Or was he? No one could live long within the confines of any household—even a household as diverse and sprawling as the royal court—without hearing as many or more rumors than those which haunted any camp or barracks. Hedged about by age-old ceremony and pressured by rite and custom as the Pharaoh might be, he still had some free choices to make as Sekenenre himself was in the process of proving, to the confusion and covert opposition of some of those about him.
When this Pharaoh had stood for the first time in the sane- tuary of Amon-Re, grasping the Flail and Crook and fronting the image of the god whose earthly representative he was, what had he said? The words were carved now for all men to read, and they were bold words for a shadow king on the shadow throne of a torn-apart kingdom.
"Re made me the herdsman of this land, for He saw that I would keep it in order for Him; He entrusted to me that which He protected."
And to Sekenenre that guardianship was not a passive thing; it was a duty that led him to front the might of the Hyksos, to pit the small remnant of what was once Egypt against the fury of a well-entrenched foreign empire.
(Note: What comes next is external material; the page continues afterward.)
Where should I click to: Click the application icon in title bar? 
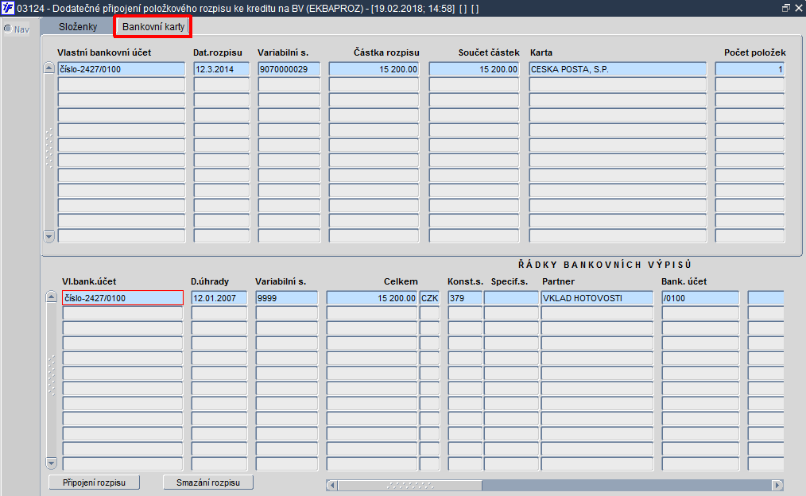click(8, 8)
But if Sekenenre saw revolt as his sacred duty, there were others who did not, as Rahotep had come to understand.
Wearing the scarlet-and-yellow-striped headdress of the guard, with the insignia of their service emblazoned on their leather lappets, the ten archers served their tours of duty with other detachments under the Chief of the Guard and the nominal command of their own captain. If by royal favor they were accepted in theory, the facts of the matter were not quite the same, for ambition led a man into court service, and it also nourished intrigues and hidden maneuvering for royal notice.
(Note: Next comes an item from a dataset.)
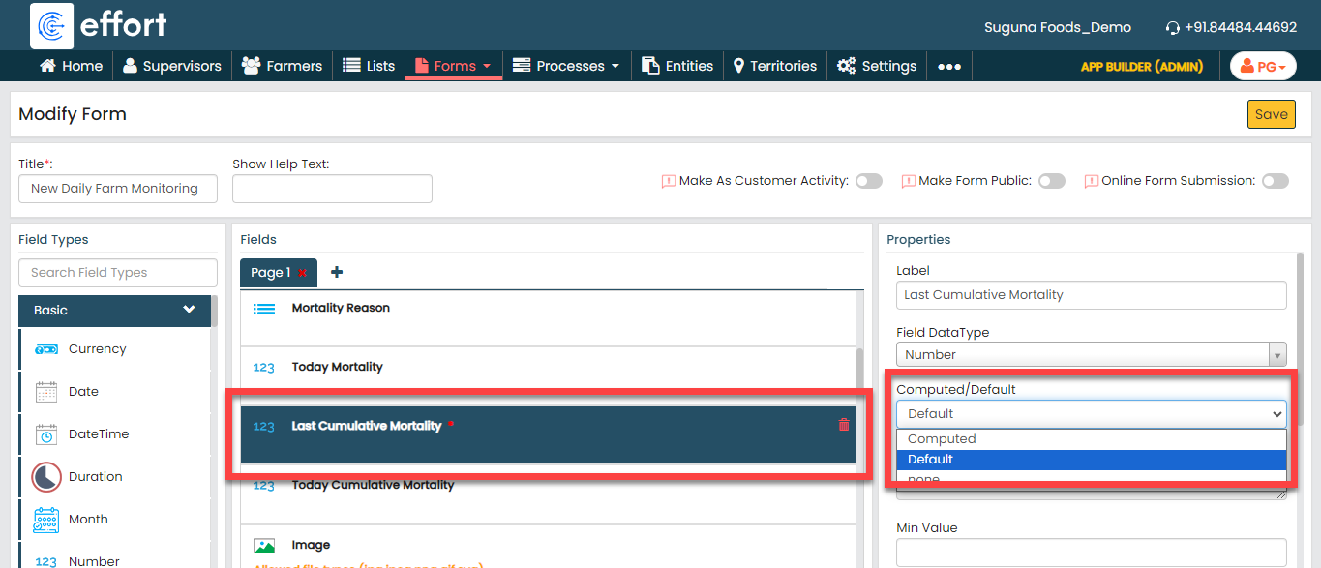Click the Search Field Types input
Viewport: 1321px width, 568px height.
[118, 273]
To have a body of Nubians from what was considered in Thebes a province not only barbarous but suspect as to loyalty, under a landless officer, come into close service under Pharaoh was more than many a young, or not so young, Commander of a Hundred, or Commandant of Chariots, could accept with grace.
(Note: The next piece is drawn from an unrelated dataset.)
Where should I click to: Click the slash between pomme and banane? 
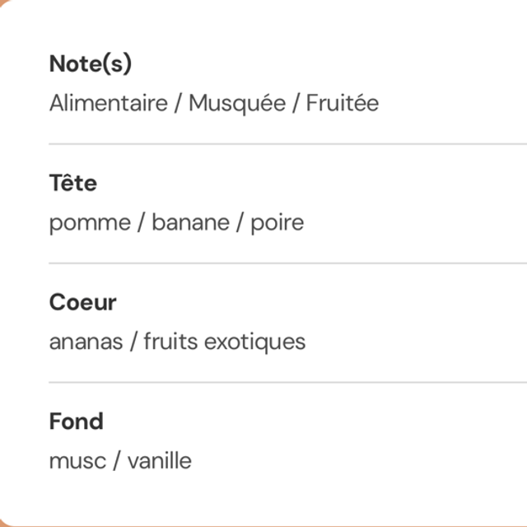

Rahotep walked softly, as any Scout in enemy territory. He might be new to court life, but he was not new to the atmosphere that clung to the dark corners, having contended too long with something very like it in the household of the Lady Meri-Mut. His early schooling at Unis's hands made him sense quickly veiled animosity and recognize slights for what they were. He learned more of the subtle forces warring among the officials and the household from day to day.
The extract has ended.